▸ **The problem**
Nothing beyond the line containing "[menu] (127, 742)" is to be printed; print exactly each line from the start of the records below through that line, leaving out pictures.

[Dataset entries]
= = = = = = =

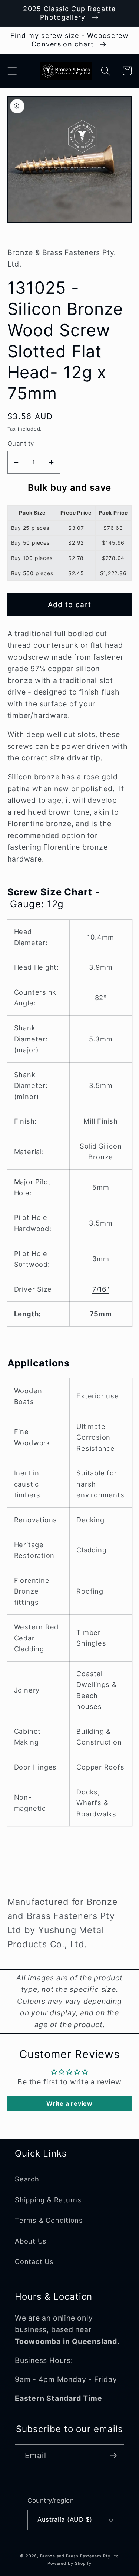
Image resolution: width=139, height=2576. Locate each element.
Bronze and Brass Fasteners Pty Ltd (79, 2556)
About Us (31, 2241)
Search (27, 2179)
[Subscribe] (113, 2455)
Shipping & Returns (48, 2200)
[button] (12, 70)
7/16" (100, 1289)
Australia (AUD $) (64, 2519)
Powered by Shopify (69, 2563)
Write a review (69, 2103)
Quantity (20, 443)
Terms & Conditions (49, 2220)
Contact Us (34, 2261)
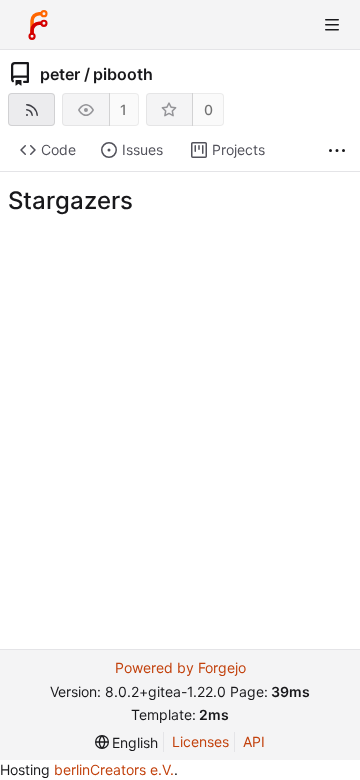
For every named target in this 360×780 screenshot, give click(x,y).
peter (60, 74)
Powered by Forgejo (180, 667)
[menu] (127, 742)
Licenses (200, 741)
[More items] (337, 150)
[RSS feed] (31, 109)
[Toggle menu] (332, 25)
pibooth (123, 74)
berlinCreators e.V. (114, 769)
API (254, 741)
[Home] (38, 25)
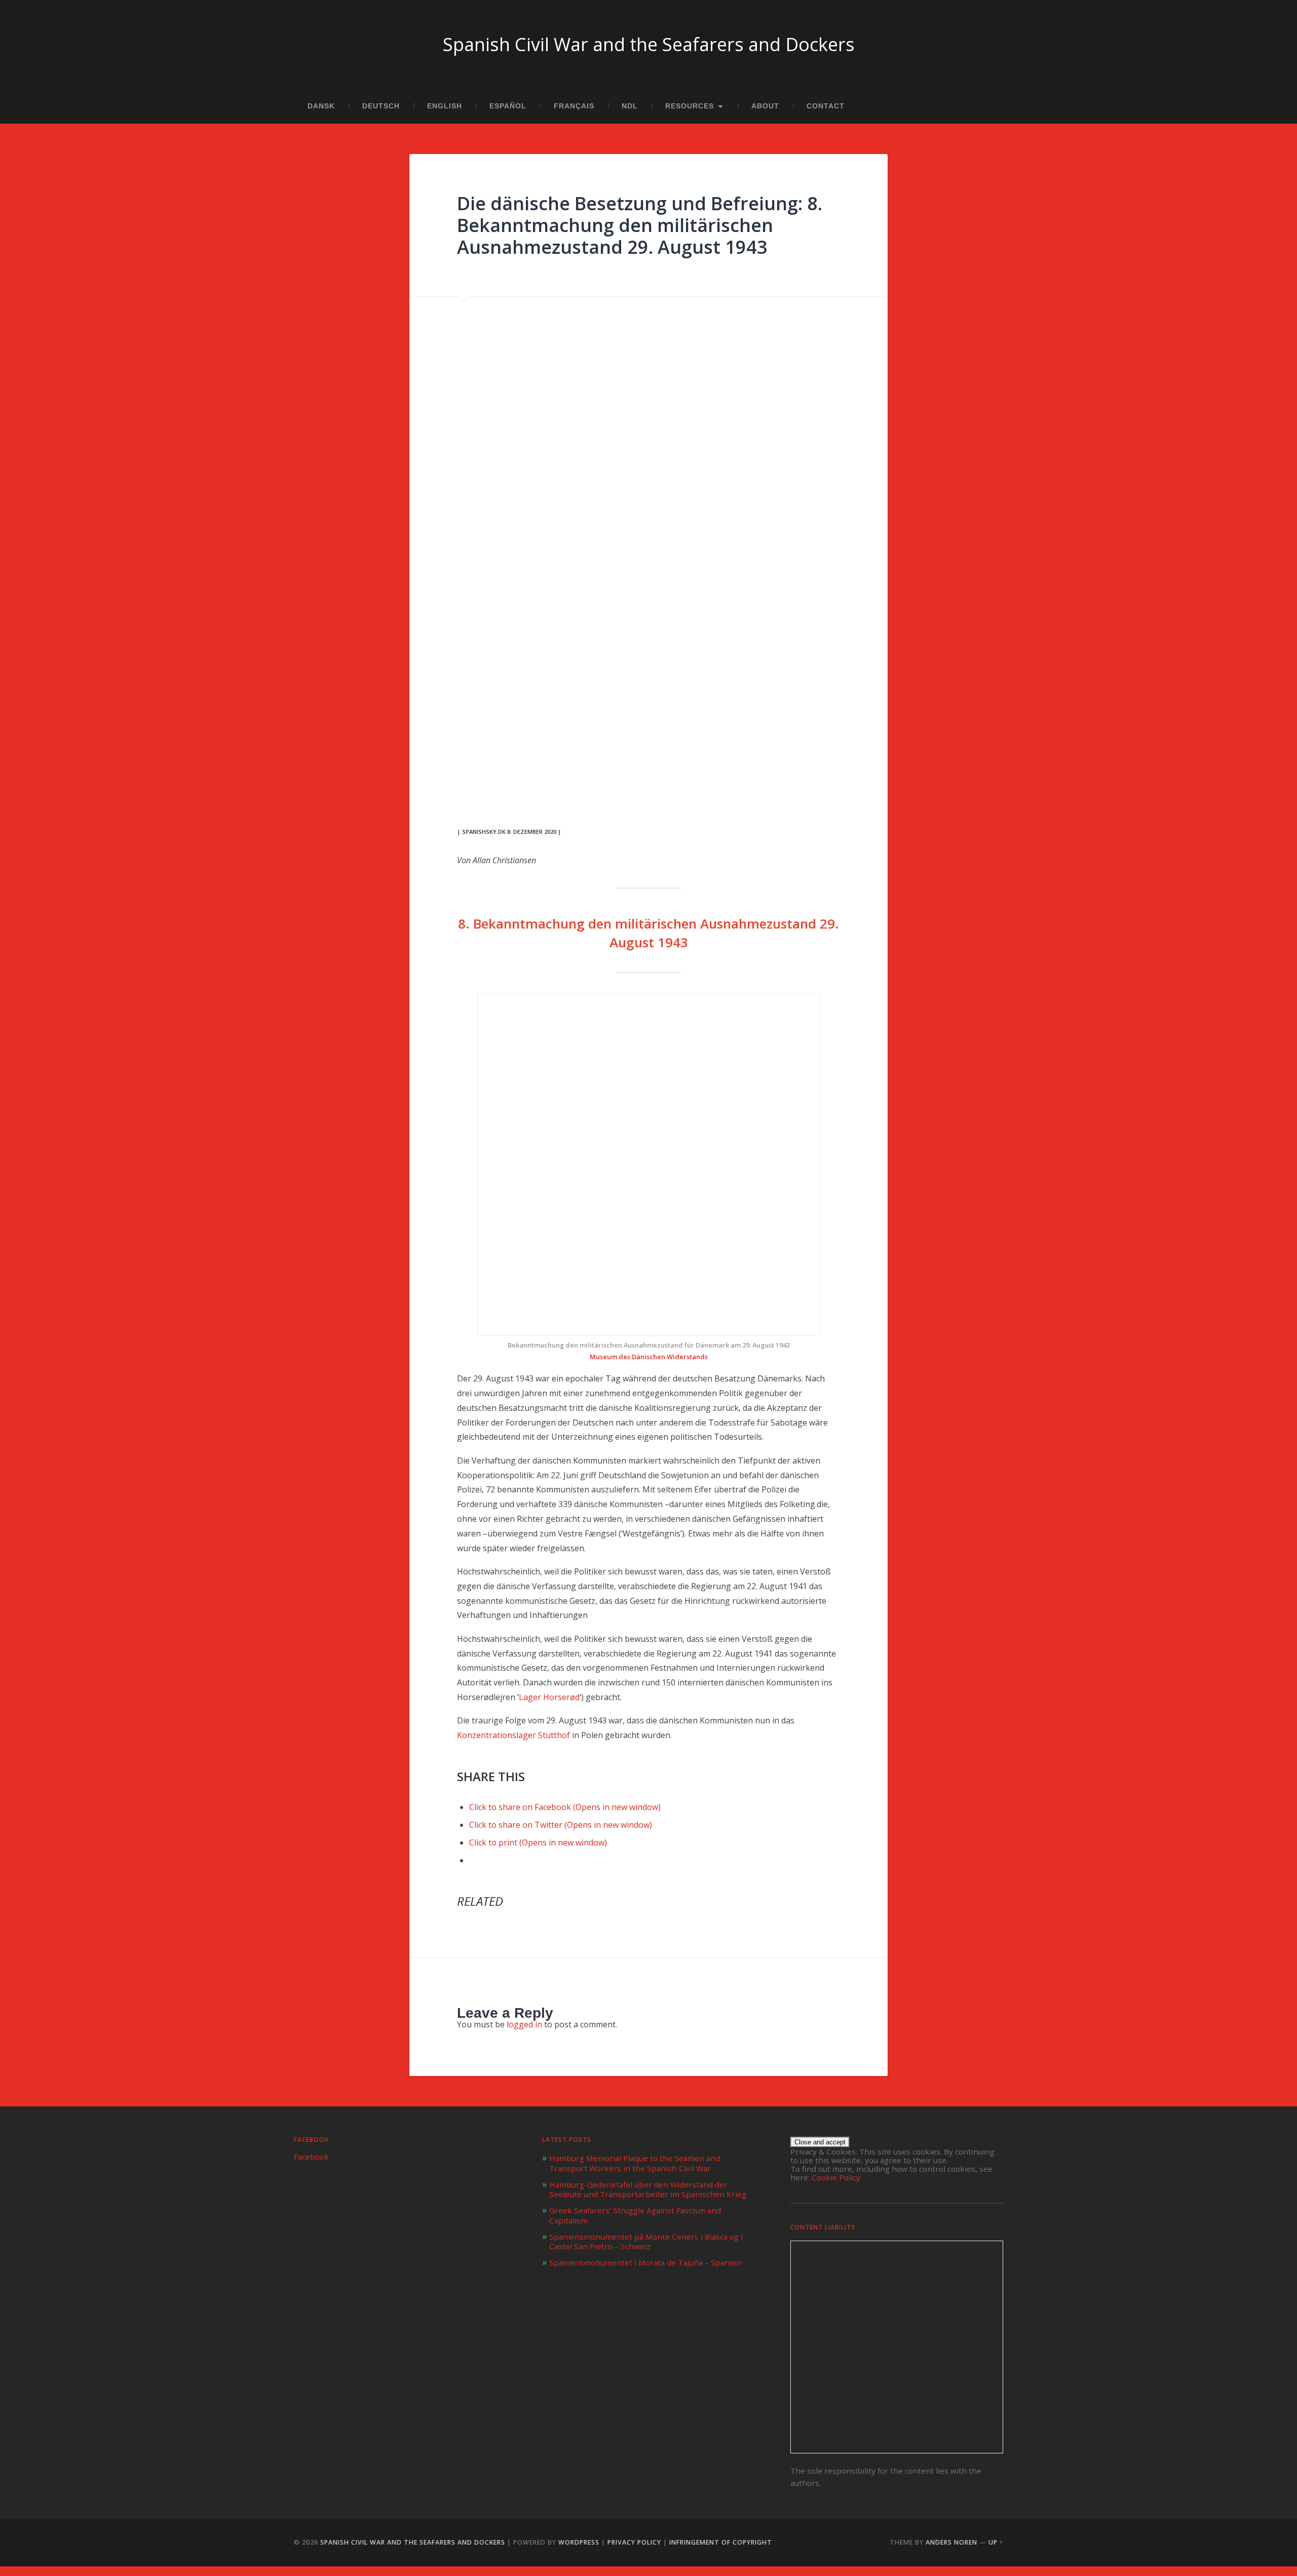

= = = = = = =

▸ **Task result**
Image resolution: width=139, height=2576. Locate each element.
Bronze and Brass Fasteners Pty Ltd (79, 2556)
About Us (31, 2241)
Search (27, 2179)
[Subscribe] (113, 2455)
Shipping & Returns (48, 2200)
[button] (12, 70)
7/16" (100, 1289)
Australia (AUD $) (64, 2519)
Powered by Shopify (69, 2563)
Write a review (69, 2103)
Quantity (20, 443)
Terms & Conditions (49, 2220)
Contact Us (34, 2261)
For every named target in this 360×780 screenshot, give click(x,y).
peter (60, 74)
Powered by Forgejo (180, 667)
[menu] (127, 742)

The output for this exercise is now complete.